Factory Farming: Factory farming is the dominant system of rearing livestock that uses intensive, industrialized methods to breed, confine, feed, transport, and slaughter animals on a massive scale. Factory farming is sometimes referred to as industrialized animal agriculture, big livestock, and confined animal feeding operations. The large majority of meat, milk, and eggs produced around the world is done so on factory farms, with 99% of meat in the United States being sourced from factory farms.


On failure

We do not know the best way to stop the financing of factory farms. But we have some ideas and we’re going to try. We’re willing to stumble, struggle, and slip up, but not stop. We’re going to run into obstacles. Then we are going to build ways to overcome them. We’re going to make some mistakes. Then we’re going to learn from them.

We welcome the constructive feedback of critics. They’ll show us how we might fail, and then, thanks to their insights, we will avoid doing so. The risk of failing won’t stop us, because the risk of not trying is so much worse. Factory farming needs to stop. Which means factory farm financing needs to stop.

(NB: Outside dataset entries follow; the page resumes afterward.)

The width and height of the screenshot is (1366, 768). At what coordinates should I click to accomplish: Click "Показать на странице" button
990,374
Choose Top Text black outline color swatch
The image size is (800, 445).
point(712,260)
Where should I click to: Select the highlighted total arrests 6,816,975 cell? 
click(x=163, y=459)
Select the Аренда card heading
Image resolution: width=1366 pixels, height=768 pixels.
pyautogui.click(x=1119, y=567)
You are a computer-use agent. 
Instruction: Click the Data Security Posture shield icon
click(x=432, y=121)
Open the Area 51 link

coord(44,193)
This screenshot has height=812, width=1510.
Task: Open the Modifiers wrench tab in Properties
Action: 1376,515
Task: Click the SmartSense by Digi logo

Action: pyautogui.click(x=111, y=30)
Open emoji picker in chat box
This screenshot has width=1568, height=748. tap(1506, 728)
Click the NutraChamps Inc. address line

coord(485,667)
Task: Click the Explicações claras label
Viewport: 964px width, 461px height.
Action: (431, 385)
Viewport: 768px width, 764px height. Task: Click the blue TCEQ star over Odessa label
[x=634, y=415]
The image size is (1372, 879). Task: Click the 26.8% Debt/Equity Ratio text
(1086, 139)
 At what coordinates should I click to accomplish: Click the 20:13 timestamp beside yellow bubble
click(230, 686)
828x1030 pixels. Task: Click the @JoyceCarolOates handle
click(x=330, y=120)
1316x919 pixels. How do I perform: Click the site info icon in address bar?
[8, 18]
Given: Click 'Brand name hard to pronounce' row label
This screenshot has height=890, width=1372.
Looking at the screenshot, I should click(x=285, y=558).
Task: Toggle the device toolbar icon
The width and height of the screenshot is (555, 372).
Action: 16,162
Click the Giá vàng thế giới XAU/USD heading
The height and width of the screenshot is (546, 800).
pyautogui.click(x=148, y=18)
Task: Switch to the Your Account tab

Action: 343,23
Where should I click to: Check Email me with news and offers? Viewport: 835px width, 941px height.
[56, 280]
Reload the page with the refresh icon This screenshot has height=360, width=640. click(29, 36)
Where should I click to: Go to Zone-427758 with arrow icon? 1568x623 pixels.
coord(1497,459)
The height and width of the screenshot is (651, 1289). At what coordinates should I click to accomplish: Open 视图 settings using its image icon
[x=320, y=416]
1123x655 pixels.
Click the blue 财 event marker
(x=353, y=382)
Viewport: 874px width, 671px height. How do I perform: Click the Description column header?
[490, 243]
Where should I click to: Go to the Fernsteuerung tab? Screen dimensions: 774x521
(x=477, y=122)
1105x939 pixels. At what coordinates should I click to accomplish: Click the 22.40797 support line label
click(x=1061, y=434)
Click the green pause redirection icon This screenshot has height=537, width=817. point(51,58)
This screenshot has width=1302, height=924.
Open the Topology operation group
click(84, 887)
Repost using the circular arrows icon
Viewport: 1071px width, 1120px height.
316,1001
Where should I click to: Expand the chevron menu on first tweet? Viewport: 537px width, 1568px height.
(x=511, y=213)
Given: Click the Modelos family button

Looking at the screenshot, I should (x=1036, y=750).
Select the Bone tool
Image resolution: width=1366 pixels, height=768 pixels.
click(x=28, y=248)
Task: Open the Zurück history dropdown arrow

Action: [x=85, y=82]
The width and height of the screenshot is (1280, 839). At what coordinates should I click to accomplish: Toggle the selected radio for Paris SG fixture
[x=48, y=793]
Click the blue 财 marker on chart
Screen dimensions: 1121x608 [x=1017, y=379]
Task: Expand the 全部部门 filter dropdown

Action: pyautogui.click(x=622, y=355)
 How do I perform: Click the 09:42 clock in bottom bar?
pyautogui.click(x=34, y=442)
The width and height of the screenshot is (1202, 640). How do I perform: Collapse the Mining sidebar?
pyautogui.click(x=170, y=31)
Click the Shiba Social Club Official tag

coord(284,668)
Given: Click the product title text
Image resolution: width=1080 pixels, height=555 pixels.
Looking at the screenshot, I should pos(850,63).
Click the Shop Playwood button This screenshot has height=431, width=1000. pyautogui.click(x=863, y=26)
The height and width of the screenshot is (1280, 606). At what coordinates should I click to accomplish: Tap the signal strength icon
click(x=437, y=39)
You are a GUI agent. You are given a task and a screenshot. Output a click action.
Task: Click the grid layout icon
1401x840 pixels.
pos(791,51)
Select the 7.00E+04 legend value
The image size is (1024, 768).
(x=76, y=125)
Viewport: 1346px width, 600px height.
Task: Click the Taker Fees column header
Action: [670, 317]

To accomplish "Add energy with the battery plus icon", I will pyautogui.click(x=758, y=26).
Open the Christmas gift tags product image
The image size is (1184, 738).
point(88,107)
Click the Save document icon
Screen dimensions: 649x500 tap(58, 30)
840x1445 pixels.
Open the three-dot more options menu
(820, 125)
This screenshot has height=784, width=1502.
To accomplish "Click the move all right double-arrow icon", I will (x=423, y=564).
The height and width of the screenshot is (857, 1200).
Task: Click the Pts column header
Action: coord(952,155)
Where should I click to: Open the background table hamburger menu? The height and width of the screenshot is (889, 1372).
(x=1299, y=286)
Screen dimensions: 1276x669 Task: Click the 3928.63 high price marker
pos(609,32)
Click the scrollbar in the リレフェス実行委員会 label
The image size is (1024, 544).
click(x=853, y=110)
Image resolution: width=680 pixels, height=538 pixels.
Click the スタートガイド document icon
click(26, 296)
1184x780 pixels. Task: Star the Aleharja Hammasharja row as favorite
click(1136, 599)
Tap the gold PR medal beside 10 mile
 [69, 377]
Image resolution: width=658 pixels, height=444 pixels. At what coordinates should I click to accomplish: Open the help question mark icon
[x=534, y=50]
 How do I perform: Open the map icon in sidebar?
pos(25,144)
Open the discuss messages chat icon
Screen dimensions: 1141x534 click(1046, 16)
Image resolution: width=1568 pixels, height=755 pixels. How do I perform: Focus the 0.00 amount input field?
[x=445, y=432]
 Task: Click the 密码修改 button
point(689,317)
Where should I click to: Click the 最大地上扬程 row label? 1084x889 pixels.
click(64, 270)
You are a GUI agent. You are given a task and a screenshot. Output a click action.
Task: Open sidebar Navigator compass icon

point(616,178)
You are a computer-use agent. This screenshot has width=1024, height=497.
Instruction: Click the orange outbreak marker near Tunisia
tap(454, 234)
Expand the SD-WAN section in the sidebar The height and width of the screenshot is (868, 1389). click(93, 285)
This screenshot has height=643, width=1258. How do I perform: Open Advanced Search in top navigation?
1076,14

In a movement whose goal is the end of animal suffering, fighting the economic supports that perpetuate factory farming is inevitable. We have every expectation that we’ll see significant success from our divestment work, but even if we don’t there will be substantial value in trying. The popularizing of challenging the economics behind factory farming among animal protection activists coupled with the recruitment and organizing of experts in the fields of economics and finance, who care about animals, will surely bare fruit we can’t even imagine yet.